The trees had wept at the passing of summer and I picked my way carefully through their dry tears to the oak, with its two by four rungs which led upward to the platform. After pinching the twine under the cam I leaned the bow against the tree and climbed with the least motion that my patience would allow, hugging the acrid smelling trunk. On top, after pulling up the bow, I decided to use the small folding-chair. It was time to stand, but I was tired from the long drive and wanted to watch the circling geese as they played in the wind, dropping so close now that I could see their white cheek patches.

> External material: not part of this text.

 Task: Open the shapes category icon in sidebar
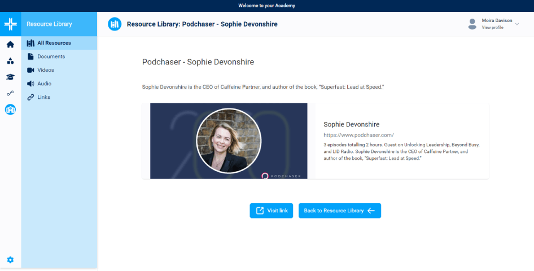tap(10, 61)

Suddenly, I heard two noises in the leaves- one west near the main deer trail and one somewhere ahead, east, behind the second growth oaks. I heard a stick break. The heavy snap told me: "Big deer." and I felt a thickening in my throat. Heart-pounding, I watched the king worry his antlered crown on a bush an easy thirty yards away. But I was pinned to the chair. I could not get up without motion and the buck would remember. Another buck rushed through the marsh, ran below my stand, clattering through the brush that over hung the trail, toward his rival.

The wind stopped suddenly, as if curtains were quickly drawn for some drama. Long shadows from the west pointed toward us. The stilled trees, hushed forest creatures, and I, were spectators at an ancient ritual. The bucks' swollen necks arched as they lowered antlers. Steam arose from their nostrils. With a sudden lunge they clashed in a flurry of thudding hoofs and thrashed leaves. Antlers ground and cracked. I heard grunts and harsh huffs of breaths. The small bucks hindquarters buckled under the pressure. He turned and ran, driven away by the victors lowered horns. The vanquished deer had gone east and I waited for the winner, who had circled, to trail him for further humiliation.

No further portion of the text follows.